Exercise prompt
Give back exactly the lines of the entries below from the line with "This screenshot has width=600, height=450." to the line with "Given: Select the arrow pointer tool", inclusive, and only those.

Supplied records

------

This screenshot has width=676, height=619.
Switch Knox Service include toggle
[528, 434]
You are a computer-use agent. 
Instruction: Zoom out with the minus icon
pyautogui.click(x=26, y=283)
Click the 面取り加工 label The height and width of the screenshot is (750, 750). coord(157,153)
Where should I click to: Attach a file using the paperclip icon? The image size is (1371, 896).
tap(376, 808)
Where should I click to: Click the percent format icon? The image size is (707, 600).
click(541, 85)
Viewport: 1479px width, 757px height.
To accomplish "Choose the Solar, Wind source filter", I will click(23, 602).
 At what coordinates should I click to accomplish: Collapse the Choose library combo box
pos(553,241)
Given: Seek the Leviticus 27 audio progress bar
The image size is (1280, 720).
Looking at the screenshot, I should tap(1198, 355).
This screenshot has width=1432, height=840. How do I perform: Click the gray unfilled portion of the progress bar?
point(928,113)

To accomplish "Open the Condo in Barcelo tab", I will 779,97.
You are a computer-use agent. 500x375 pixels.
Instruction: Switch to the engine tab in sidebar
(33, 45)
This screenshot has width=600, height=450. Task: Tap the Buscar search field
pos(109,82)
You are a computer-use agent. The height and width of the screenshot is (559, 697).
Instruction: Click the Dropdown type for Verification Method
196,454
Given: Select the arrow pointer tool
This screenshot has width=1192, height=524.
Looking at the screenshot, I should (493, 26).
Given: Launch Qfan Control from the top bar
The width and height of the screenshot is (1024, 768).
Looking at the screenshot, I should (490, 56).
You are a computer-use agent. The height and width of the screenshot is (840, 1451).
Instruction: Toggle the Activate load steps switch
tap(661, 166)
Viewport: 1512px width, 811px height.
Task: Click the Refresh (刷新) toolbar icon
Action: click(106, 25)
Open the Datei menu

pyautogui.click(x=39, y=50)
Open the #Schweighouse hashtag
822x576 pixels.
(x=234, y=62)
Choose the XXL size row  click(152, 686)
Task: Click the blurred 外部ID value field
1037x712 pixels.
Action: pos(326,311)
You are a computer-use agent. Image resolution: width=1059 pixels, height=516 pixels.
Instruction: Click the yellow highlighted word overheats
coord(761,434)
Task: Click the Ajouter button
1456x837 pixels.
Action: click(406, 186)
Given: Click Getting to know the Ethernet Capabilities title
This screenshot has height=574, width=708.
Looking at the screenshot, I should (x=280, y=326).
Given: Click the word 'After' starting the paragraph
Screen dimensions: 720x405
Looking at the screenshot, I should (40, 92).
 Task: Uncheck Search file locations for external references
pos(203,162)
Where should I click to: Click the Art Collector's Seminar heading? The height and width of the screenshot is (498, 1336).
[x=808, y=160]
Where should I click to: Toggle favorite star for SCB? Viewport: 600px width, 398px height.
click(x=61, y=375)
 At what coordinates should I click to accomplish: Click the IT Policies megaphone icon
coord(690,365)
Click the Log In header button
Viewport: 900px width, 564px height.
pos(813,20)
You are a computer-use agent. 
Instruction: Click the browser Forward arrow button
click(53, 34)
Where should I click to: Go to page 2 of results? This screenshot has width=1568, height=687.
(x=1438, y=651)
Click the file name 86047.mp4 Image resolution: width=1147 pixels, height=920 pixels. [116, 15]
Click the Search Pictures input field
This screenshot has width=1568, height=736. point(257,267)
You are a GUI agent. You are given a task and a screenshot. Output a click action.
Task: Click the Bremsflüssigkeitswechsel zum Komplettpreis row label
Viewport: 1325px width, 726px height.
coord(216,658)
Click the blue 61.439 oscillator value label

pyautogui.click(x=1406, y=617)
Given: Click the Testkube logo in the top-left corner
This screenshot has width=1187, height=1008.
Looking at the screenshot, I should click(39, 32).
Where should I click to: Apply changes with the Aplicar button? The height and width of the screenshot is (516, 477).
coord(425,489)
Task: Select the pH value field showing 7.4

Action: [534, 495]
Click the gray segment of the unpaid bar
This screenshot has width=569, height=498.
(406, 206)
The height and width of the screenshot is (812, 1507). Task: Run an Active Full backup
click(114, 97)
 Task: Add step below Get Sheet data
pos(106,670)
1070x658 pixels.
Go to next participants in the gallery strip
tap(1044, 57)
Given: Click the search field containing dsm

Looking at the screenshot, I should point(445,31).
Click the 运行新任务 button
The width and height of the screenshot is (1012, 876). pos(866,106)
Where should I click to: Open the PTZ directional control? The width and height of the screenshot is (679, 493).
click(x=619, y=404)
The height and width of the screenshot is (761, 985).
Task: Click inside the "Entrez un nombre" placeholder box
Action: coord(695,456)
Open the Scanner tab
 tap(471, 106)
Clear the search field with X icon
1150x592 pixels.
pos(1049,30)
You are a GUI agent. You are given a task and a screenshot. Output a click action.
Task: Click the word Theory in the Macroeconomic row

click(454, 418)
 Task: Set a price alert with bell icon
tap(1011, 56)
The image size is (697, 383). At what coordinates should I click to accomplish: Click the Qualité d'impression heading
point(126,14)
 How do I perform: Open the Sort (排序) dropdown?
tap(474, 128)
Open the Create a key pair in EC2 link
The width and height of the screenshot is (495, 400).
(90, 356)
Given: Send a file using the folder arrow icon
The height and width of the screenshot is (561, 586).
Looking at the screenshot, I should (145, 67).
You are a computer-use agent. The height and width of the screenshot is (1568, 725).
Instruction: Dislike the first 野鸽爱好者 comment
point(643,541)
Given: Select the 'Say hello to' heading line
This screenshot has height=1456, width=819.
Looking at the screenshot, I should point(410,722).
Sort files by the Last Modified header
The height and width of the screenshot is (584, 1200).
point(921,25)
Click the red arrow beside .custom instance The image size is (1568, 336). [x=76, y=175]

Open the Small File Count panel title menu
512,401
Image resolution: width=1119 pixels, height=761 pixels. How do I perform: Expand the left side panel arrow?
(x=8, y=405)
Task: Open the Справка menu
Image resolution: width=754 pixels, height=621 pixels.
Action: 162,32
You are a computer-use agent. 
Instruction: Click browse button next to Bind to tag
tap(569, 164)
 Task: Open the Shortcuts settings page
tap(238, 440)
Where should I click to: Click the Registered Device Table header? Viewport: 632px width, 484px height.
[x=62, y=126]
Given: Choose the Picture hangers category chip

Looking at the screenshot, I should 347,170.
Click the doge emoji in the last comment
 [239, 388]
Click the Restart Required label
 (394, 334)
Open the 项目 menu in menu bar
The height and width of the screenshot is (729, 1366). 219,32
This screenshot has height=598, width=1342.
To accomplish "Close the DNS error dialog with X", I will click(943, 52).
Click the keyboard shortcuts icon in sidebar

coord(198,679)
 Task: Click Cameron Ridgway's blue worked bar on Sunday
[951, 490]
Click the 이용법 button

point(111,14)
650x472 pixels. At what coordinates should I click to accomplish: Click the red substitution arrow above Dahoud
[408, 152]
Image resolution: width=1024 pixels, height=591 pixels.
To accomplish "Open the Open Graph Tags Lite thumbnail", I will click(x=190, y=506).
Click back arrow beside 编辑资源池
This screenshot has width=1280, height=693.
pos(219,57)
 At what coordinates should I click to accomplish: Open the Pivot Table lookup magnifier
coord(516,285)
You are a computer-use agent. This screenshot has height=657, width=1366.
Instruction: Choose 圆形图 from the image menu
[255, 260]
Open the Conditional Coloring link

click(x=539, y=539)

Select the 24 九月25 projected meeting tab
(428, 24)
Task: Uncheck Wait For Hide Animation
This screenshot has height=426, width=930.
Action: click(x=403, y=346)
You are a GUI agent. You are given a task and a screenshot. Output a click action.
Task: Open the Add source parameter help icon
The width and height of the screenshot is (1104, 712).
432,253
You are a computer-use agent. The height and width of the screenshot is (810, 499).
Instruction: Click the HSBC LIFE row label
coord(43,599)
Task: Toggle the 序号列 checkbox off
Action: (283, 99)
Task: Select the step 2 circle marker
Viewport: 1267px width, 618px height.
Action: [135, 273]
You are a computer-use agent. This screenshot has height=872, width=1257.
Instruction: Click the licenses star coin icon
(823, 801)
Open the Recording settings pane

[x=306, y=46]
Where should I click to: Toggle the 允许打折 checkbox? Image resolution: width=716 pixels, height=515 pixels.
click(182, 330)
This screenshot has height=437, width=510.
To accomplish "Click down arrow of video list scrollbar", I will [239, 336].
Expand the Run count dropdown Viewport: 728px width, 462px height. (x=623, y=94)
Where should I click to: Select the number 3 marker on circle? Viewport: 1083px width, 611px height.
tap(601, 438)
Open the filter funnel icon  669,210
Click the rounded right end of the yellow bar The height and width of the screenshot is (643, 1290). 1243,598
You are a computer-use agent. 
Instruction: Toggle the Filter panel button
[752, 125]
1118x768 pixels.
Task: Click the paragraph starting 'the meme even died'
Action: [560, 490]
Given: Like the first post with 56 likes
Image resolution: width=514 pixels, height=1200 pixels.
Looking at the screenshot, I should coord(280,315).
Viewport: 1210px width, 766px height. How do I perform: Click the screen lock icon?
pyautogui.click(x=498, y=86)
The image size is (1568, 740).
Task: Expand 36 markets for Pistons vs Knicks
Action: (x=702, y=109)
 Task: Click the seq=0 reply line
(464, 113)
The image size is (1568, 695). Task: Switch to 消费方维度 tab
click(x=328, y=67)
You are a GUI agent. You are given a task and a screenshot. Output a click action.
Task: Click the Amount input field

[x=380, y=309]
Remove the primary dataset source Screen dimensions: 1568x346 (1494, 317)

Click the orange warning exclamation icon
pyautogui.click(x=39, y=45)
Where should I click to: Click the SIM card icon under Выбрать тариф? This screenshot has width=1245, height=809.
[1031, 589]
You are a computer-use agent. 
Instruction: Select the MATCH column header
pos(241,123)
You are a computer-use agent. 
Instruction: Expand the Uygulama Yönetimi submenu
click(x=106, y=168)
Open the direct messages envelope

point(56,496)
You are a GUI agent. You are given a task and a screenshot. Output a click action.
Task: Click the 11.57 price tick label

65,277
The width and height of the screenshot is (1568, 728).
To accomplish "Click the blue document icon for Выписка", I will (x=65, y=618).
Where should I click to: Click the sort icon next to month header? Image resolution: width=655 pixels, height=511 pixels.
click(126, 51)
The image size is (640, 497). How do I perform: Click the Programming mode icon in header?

------

Task response
This screenshot has width=600, height=450. Task: Tap the Buscar search field
pos(109,82)
You are a computer-use agent. The height and width of the screenshot is (559, 697).
Instruction: Click the Dropdown type for Verification Method
196,454
Given: Select the arrow pointer tool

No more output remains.